Title: Hard Eight
Director: Paul Thomas Anderson
Cast: Philip Baker Hall, John C. Reilly, Gwyneth Paltrow, Samuel Jackson, F. William Parker
Synopsis: Old-school hustler Sydney (Hall) adopts a luckless gambler John (Reilly) and schools him in the finer points of gaming and playing the casino system to win. However, their fortunes change when their past and present predicaments collide.
Critique: Anderson’s feature debut is an original and refreshingly simple movie – there are four main characters, and a pliable crime story with the director’s (now) trademark ear for canny dialogue and eye for playful scheming. Like all of Anderson’s work, Hard Eight is expertly cast. Pairing Philip Baker Hall with John C. Reilly feels like a stroke of genius. Hall is the seasoned, plain speaking Sydney, with Reilly, as always, playing the ever lovable dullard. They make a brilliant master/protégé duo.
Jackson’s natural energy shines, and Paltrow weighs in with the most emotional range; she’s solid, but, in hindsight, it feels as if she’s filling in for Julianne Moore.
Upon release, Hard Eight was up against that forgettable slew of Tarantino wannabes and Scorsese knock-offs, and it very well could have been lost among the rubble. Movies like Things to Do in Denver When You’re Dead, Suicide Kings, The Way of the Gun, Very Bad Things, and that oh-so-dreadful thing called The Boondock Saints were popping up everywhere.
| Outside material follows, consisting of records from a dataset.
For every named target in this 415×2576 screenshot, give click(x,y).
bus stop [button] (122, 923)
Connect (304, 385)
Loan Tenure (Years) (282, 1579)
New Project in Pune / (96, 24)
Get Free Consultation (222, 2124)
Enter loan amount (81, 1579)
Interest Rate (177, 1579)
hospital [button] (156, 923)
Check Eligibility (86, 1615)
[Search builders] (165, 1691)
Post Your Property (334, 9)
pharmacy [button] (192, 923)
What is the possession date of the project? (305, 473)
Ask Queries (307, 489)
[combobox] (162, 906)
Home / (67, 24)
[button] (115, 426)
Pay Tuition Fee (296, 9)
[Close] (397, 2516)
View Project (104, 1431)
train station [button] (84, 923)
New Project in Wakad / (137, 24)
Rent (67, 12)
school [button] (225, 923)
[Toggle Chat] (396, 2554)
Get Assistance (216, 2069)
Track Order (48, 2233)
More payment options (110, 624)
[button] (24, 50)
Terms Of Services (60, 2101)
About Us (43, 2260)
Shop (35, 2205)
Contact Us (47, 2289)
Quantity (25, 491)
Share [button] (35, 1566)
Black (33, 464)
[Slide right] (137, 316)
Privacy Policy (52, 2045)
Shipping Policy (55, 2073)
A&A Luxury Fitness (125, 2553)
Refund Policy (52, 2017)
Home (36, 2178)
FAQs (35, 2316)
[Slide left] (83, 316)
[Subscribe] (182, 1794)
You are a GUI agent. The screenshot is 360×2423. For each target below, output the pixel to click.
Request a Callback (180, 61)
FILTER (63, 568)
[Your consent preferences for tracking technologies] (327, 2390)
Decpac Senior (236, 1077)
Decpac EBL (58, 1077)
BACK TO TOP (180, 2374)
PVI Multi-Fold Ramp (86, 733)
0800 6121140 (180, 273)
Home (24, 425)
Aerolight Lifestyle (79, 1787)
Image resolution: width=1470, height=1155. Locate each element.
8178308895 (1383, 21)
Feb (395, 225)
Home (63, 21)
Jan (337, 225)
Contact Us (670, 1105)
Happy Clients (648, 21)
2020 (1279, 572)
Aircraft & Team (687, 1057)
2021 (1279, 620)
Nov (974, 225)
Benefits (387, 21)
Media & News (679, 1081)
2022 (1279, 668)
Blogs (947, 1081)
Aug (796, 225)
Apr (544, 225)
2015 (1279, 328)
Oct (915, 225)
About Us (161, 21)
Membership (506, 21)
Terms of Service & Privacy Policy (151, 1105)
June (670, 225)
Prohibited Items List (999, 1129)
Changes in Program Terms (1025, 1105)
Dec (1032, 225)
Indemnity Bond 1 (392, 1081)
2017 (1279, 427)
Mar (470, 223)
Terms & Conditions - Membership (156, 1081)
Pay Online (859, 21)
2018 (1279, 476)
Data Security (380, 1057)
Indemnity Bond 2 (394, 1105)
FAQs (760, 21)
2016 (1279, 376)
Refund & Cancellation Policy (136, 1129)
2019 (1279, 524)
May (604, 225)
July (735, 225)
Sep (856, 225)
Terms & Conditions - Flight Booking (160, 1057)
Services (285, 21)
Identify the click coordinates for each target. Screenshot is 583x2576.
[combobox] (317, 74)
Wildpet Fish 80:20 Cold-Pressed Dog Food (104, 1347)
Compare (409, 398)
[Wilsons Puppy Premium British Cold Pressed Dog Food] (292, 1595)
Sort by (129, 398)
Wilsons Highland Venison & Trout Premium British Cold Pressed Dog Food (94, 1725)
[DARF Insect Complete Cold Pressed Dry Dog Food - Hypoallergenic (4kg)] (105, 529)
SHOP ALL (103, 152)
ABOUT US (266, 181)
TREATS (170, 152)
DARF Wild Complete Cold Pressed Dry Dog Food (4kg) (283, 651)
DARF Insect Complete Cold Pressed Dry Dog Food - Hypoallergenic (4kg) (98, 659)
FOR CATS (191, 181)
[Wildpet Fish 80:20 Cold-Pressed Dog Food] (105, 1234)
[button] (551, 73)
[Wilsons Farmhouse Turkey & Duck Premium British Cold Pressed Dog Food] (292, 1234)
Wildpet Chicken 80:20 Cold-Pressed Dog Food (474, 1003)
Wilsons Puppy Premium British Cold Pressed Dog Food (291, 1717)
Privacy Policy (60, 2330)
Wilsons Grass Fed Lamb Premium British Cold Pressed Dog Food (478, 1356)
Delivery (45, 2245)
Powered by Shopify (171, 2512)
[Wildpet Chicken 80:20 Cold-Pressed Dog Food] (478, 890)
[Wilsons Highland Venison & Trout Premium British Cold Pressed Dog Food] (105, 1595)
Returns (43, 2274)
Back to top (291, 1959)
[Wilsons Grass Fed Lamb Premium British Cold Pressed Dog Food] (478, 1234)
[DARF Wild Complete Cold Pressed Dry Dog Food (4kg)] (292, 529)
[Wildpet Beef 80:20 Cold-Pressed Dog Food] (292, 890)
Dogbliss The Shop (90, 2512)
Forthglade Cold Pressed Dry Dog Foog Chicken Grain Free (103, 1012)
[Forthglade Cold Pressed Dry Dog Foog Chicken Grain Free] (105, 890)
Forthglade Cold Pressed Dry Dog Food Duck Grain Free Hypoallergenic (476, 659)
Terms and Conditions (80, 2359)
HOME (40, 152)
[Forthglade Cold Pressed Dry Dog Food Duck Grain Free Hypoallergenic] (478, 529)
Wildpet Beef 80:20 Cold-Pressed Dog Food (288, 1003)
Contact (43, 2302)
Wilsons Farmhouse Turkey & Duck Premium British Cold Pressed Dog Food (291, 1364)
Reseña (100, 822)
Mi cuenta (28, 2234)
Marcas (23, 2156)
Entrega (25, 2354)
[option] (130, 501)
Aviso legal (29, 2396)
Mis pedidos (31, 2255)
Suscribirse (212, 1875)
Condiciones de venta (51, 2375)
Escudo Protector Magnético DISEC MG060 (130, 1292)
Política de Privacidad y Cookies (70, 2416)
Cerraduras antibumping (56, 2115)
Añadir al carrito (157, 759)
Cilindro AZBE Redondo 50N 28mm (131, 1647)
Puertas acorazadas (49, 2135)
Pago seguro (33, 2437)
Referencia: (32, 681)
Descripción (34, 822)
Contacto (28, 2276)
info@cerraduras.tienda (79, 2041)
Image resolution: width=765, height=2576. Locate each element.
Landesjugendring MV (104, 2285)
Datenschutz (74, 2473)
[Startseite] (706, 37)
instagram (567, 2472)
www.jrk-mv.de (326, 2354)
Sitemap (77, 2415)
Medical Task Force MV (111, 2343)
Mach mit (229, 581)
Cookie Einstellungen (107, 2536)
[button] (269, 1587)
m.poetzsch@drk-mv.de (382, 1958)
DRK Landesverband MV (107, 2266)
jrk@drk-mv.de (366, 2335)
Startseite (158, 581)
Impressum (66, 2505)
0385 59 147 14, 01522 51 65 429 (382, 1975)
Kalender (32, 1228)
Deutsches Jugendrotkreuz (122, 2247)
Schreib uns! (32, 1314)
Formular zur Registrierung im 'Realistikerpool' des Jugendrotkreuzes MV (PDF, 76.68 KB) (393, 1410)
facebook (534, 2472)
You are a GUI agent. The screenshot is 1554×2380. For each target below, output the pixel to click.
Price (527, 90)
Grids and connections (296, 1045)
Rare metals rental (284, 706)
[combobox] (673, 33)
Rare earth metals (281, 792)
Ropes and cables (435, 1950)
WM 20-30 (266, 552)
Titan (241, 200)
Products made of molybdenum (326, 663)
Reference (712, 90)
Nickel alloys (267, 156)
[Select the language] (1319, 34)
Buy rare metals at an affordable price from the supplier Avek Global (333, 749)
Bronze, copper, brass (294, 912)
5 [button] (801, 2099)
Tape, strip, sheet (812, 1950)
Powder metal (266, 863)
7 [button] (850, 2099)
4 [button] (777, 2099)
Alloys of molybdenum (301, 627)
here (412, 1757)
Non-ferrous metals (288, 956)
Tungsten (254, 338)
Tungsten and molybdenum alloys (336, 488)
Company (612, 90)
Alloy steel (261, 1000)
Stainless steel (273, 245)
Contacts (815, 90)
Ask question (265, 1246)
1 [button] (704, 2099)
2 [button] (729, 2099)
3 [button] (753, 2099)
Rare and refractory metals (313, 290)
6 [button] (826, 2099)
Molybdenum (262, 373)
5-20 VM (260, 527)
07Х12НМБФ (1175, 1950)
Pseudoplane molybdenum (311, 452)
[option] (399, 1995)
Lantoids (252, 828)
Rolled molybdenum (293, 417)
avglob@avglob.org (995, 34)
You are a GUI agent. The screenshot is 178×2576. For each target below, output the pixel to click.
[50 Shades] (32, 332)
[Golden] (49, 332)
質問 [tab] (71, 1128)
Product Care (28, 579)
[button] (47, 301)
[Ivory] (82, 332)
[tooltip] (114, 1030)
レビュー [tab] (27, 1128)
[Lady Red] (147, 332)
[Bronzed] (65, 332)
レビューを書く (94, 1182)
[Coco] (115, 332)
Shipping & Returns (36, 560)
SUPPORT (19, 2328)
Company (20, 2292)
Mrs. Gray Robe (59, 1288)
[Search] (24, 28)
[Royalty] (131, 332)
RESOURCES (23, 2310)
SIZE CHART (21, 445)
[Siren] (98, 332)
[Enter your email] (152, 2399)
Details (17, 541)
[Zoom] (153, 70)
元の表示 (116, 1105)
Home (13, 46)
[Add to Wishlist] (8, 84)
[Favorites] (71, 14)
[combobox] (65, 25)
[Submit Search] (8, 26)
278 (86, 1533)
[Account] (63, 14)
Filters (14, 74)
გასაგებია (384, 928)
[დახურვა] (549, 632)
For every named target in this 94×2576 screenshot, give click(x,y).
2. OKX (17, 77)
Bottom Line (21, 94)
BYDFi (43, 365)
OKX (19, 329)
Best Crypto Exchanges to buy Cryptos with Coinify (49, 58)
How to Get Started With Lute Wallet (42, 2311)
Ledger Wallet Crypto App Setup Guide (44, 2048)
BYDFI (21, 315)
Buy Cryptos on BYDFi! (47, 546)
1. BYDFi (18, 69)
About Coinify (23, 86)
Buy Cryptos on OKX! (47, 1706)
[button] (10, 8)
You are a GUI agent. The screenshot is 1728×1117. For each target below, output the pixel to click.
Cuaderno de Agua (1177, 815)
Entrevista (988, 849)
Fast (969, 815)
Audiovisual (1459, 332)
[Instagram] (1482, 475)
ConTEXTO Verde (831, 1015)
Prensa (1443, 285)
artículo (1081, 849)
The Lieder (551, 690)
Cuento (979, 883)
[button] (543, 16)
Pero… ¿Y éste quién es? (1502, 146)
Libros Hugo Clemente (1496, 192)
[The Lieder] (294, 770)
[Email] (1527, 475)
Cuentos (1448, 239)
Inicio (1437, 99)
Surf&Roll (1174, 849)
Luckily, for all concerned parties, audiences and critics saw that Anderson and his soon-to-be crew of stock players had some more gray matter than the vulgar and stupid films on the periphery.
Hard Eight is an ideal debut picture. It’s witty, engaging, and knows its limitations as well direction and tone – self-assured but not smug or eager to please. Hard Eight is a crime film, but unspecificity is what makes it an original crime film – the story eloquently eschews and recalls film noir territory so that we can forego that moniker. The central characters are definitely on the wrong side of the law – Sydney feels like a reformed, or semi-retired wise guy – but Hard Eight isn’t quite a gangster film either. The second largest risky undertaking is John and Clementine’s harebrained ransom scheme gone wrong. Posing John C. Reilly, one of the most unimposing actors imaginable, effectively subverts the machismo notions of aforementioned genre films; watching John flex his muscles is about as intimidating as an elderly woman clobbering a mugger with her purse.
The characters here are indeed archetypes, but they have an advantage over the two following hyperactive super mosaics that followed in being fleshed and dimensional. Hard Eight is an original crime film with well-drawn characters that are humanized by a concentrated cast of talented players and an eager director who was evidently aiming for more.
Why it Belongs in the Collection: Hard Eight has been in the queue for this column for a long time now; the movie felt like an inevitability for a spine number given the directors ascendency and importance. It received distribution through MGM’s independent film branch, The Samuel Goldwyn Company, and there’s plenty overlapping titles (Cul-de-Sac, Satyricon, Roma) with MGM and Criterion. Now that Hard Eight is currently streaming on Filmstruck I think we can hedge our bets on this movie coming to the collection.
Honestly, I was surprised that Punch-Drunk Love beat it there, purely on a distribution level; at the end of the day, I think everyone will be happy with more Paul Thomas Anderson in The Criterion Collection.